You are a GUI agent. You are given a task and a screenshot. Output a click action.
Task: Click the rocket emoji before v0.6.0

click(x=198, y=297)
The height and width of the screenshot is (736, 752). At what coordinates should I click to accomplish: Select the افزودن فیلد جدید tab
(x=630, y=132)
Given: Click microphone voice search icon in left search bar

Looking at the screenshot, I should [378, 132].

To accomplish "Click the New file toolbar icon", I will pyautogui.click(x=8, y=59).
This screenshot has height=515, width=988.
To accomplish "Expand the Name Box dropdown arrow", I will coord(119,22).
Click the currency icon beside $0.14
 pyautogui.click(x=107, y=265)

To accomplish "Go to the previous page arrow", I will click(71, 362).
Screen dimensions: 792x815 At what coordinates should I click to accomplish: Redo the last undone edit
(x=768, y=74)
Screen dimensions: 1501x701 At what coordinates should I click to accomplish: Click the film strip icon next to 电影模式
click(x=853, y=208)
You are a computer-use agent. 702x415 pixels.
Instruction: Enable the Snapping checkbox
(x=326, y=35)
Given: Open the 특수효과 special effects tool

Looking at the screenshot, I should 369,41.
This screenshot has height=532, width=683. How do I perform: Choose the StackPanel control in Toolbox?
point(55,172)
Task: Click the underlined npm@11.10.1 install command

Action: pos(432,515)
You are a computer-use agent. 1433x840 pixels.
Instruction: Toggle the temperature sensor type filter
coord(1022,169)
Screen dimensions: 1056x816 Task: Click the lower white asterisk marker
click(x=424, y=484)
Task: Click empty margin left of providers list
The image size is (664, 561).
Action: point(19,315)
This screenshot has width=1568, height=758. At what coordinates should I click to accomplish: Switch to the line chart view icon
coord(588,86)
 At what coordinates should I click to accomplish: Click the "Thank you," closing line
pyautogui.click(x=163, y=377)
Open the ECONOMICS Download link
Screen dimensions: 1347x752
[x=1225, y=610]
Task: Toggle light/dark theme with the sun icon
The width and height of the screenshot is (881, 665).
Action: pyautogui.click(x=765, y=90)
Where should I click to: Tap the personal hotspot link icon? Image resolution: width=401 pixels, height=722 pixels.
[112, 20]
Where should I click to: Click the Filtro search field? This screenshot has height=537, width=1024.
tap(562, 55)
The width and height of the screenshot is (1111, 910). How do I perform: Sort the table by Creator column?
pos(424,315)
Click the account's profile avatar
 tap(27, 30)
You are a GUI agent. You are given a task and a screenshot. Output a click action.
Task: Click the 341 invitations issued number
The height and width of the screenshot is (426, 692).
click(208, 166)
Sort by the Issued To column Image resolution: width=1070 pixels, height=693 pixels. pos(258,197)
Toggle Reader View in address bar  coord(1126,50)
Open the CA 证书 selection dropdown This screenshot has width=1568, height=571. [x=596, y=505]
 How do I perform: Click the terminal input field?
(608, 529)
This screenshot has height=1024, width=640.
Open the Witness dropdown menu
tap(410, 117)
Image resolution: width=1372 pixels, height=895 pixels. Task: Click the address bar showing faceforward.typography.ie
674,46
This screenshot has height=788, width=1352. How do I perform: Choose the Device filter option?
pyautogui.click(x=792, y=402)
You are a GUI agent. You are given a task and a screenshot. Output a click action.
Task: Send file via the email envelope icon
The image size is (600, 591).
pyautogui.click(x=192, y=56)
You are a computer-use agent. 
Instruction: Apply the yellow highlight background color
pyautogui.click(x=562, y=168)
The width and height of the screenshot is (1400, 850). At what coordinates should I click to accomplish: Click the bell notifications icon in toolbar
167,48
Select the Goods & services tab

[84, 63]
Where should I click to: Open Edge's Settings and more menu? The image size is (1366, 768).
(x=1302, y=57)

Aim of the task
Reproduce exactly the stretch of the material above that starts at the line with "Task: Toggle light/dark" and ends at the line with "Task: Click the 341 invitations issued number", both included, and nothing else.

Solved exercise
Task: Toggle light/dark theme with the sun icon
The width and height of the screenshot is (881, 665).
Action: pyautogui.click(x=765, y=90)
Where should I click to: Tap the personal hotspot link icon? Image resolution: width=401 pixels, height=722 pixels.
[112, 20]
Where should I click to: Click the Filtro search field? This screenshot has height=537, width=1024.
tap(562, 55)
The width and height of the screenshot is (1111, 910). How do I perform: Sort the table by Creator column?
pos(424,315)
Click the account's profile avatar
 tap(27, 30)
You are a GUI agent. You are given a task and a screenshot. Output a click action.
Task: Click the 341 invitations issued number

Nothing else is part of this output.